World leaders, tech CEOs and startups convene in New Delhi as India positions itself at the centre of the global AI agenda.
New Delhi this week becomes the focal point of the global artificial intelligence debate as India hosts the AI Impact Summit 2026, drawing world leaders, top technology executives and hundreds of startups to Bharat Mandapam.
The five-day summit, billed as the first global AI gathering of its scale to be held in the Global South, brings together leaders from more than 20 nations, alongside ministerial delegations from over 45 countries and representatives of international organisations, including the United Nations.
Prime Minister Narendra Modi is set to inaugurate the India AI Impact Expo 2026, a parallel showcase featuring more than 300 curated exhibition pavilions and over 600 startups.
A global gathering with geopolitical weight
Among the confirmed and expected attendees are French President Emmanuel Macron, Brazil’s President Luiz Inácio Lula da Silva, Spain’s Prime Minister Pedro Sánchez, Switzerland’s President Guy Parmelin and leaders from the Netherlands, the UAE, Mauritius, Sri Lanka, Seychelles and Bhutan.
Senior executives from global technology firms are also expected in New Delhi.
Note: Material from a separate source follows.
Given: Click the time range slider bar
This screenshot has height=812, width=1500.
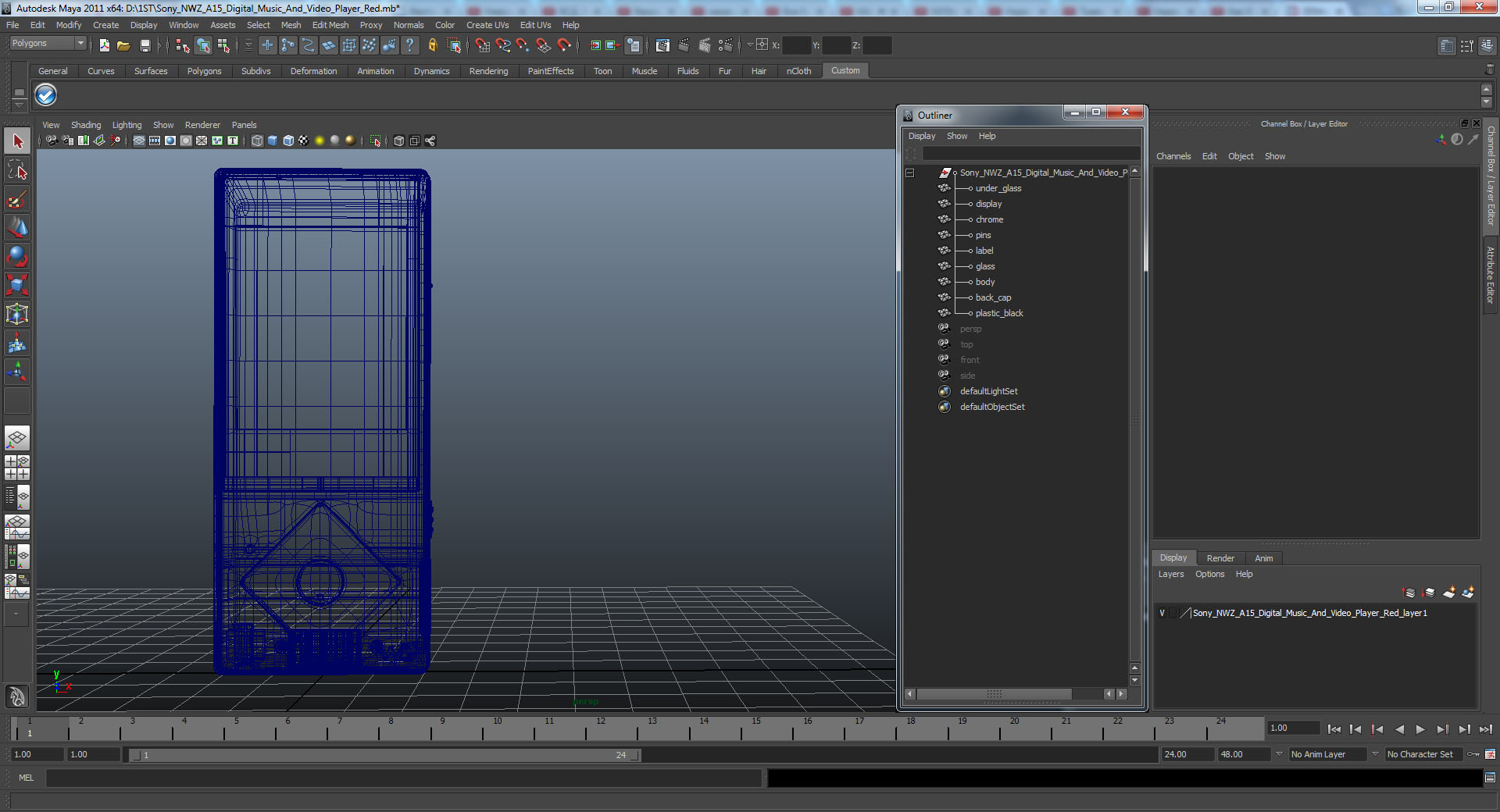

OpenAI chief executive Sam Altman and Alphabet chief executive Sundar Pichai are slated to attend, along with Anthropic’s Dario Amodei and Google DeepMind chief Demis Hassabis. Nvidia chief executive Jensen Huang was earlier expected but reportedly withdrew due to “unforeseen circumstances”, according to media reports.
The presence of global technology leaders underscores India’s growing importance as an AI market. Lalit Ahuja, chief executive of ANSR, which helps companies establish offshore teams in India, described the summit as “a huge validation of the potential of the market”, adding that “India just cannot be ignored”.
The event comes at a time when India and the United States are recalibrating trade ties, adding a geopolitical dimension to the discussions.
India’s push to be a technology superpower
The summit aligns with the government’s stated ambition to position India as a leading technology hub. In recent years, New Delhi has approved approximately $18 billion in semiconductor projects in a bid to build domestic supply chains and reduce import dependence.
The government has also encouraged multinational corporations, including Apple, to expand manufacturing in India. Venture capital funding in Indian startups has remained resilient, while domestic stock exchanges have recorded a rise in initial public offerings.
Neil Shah, partner at Counterpoint Research, said government support for the sector effectively acts as “a red carpet for multinational companies to set up, expand and diversify their global operations”.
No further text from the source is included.